## DOCUMENT TEXT
Are Pods an Option for Everyone?

Learning pods are not an option for most families because of the high price tag associated with them. Depending on the region and the experience level of the teacher, this approach can range from hundreds to thousands of dollars a month per family. For example, according to Learning-Pods.com (a curriculum started by the Portfolio School, Hudson Lab School, and Red Bridge School), elementary pods (grades K through 5) cost about $68,750 for a five-month semester. The full academic year costs $125,000 per pod, or almost $42,000 per pupil in a group of three. However, the cost goes down the more children there are in the pod. For example, it could be as little as $15 an hour per student in a pod of nine. The instruction runs for five hours a day and an average of 18 school days a month, costing the student in the nine-person pod $1,389 a month.

The Growing Education Gap

While independently run pods may seem like a short-term solution for some, it comes at the expense of others. If schools remain closed, then well-off families will continue to lean on non-traditional education solutions for their children. This will continue to affect the growing education gap.

Some parents who have the option of enrolling their children into pods argue that by pulling their children out of school, they are allowing more resources for the kids who stay in school, but according to L’Heureux Lewis-McCoy, Ph.D., an educational sociologist who studies educational inequality at New York University’s Steinhardt School of Culture, Education and Human Development, that’s “not how education finance works.” Rather, the use of learning pods could diminish school funding further, leaving families already struggling to survive and meet their child’s education needs to have even less access to resources and opportunities compared to their child’s privileged peers. Furthermore, teachers quitting school districts to teach learning pods have contributed to a widespread loss in experienced public educators throughout the United States.

## EXERCISE REQUIREMENTS
**A)** Answer these questions from the learning pods text.
(i) What does a full academic year cost per pod, according to Learning-Pods.com?
(ii) At which school does L’Heureux Lewis-McCoy study educational inequality?
(iii) On average, how many school days a month does pod instruction run?
**B)** Repeat the learning pods text word for word between "While independently run" and "growing education gap.", inclusive.
The entries come from a separate source and are not part of the learning pods text.

## LISTED RECORDS
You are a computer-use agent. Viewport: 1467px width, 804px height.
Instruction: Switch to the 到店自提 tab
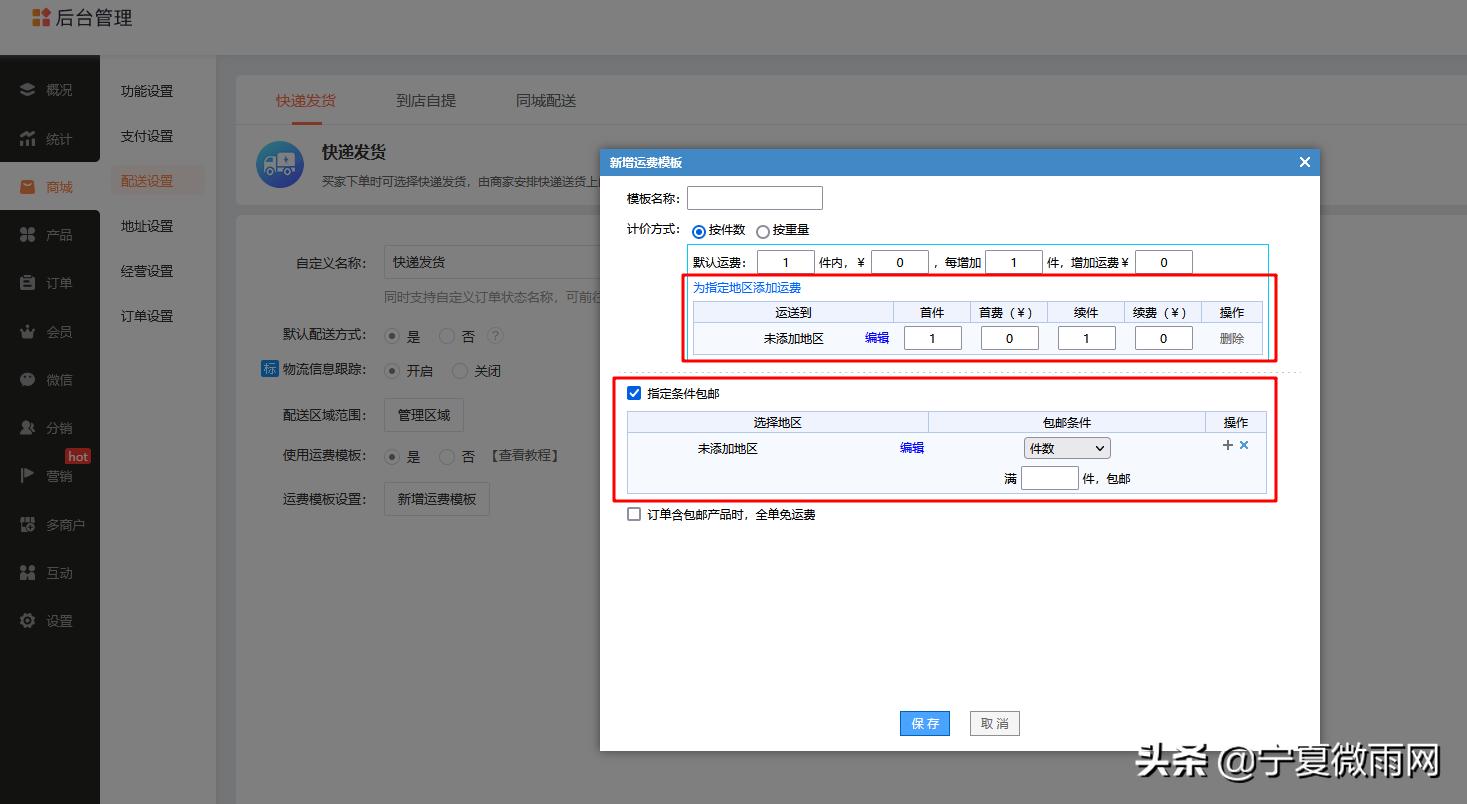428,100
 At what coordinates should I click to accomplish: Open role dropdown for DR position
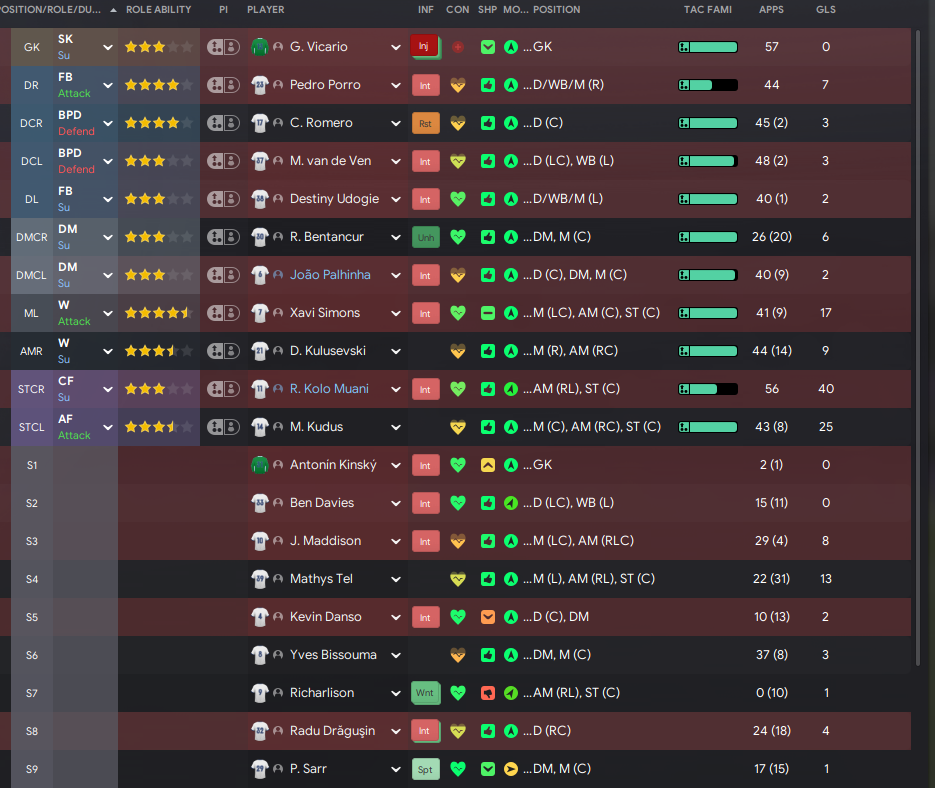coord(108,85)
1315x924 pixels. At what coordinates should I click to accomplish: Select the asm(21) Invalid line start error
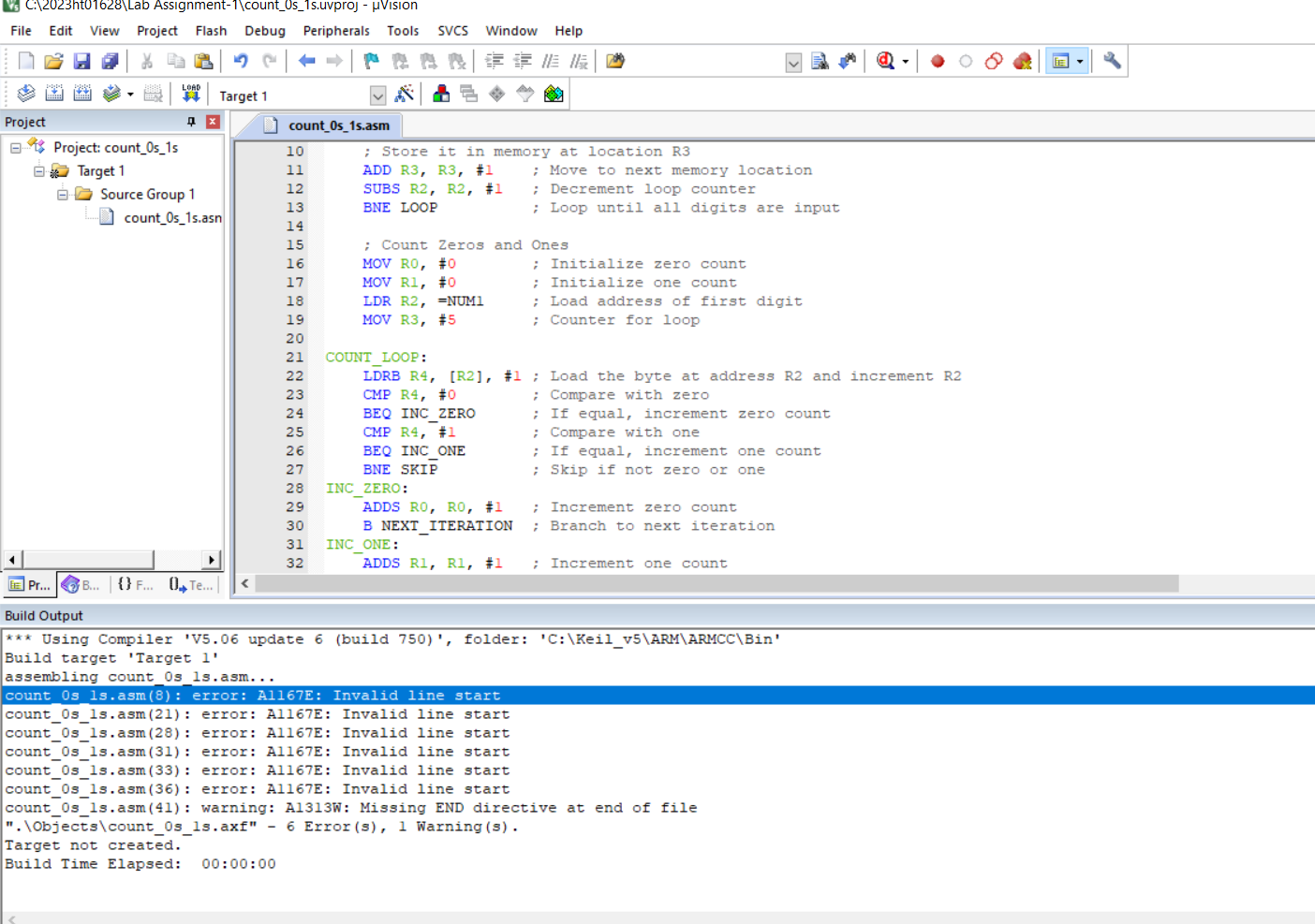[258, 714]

---

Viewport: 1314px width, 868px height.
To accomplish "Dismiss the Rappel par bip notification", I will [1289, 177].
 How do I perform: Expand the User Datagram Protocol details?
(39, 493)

* * *

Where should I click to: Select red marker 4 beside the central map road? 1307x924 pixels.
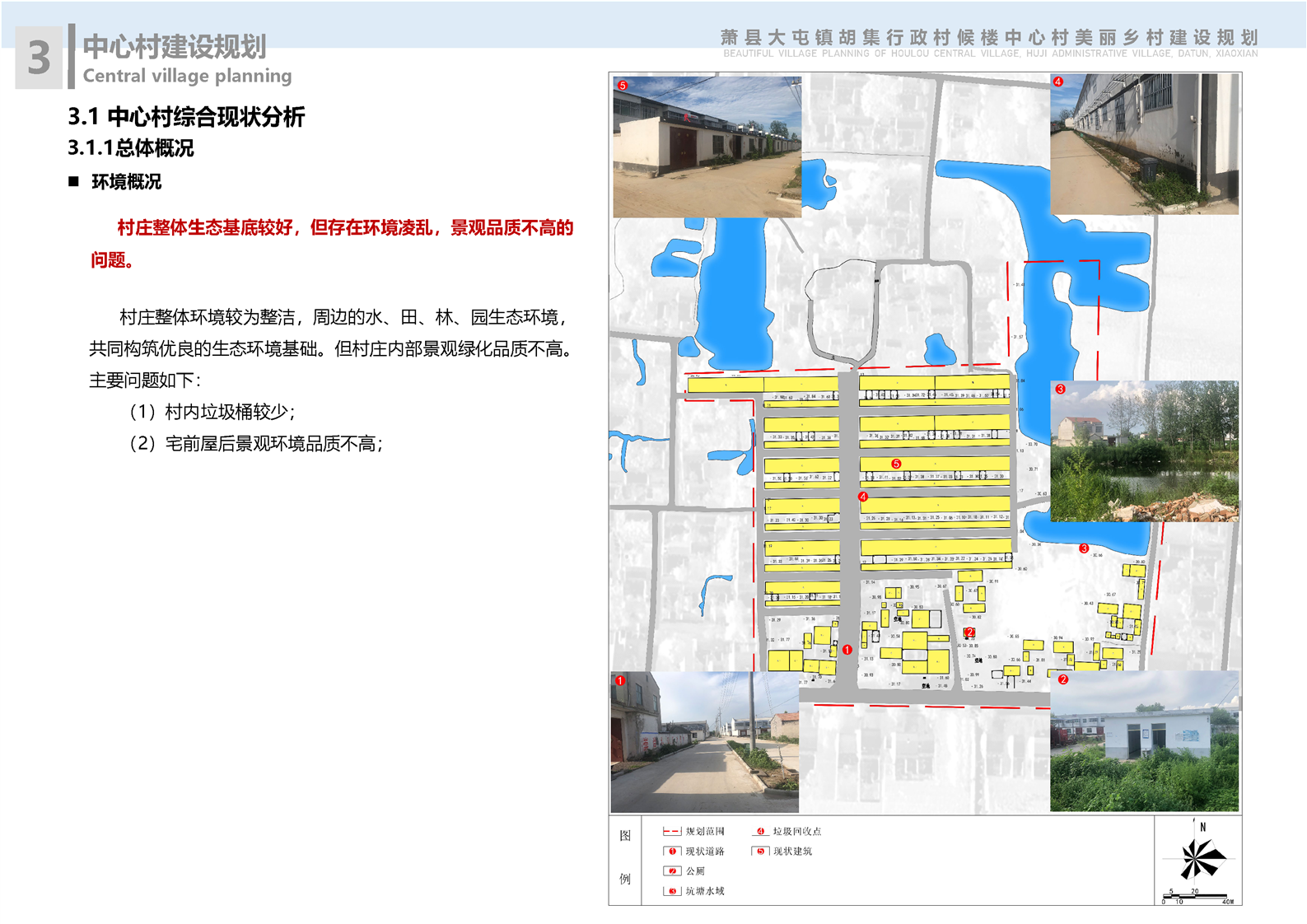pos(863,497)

## SOLUTIONS FOR EACH TASK
**A)**
(i) $125,000 per pod.
(ii) New York University’s Steinhardt School of Culture, Education and Human Development.
(iii) 18 school days a month.

**B)**
While independently run pods may seem like a short-term solution for some, it comes at the expense of others. If schools remain closed, then well-off families will continue to lean on non-traditional education solutions for their children. This will continue to affect the growing education gap.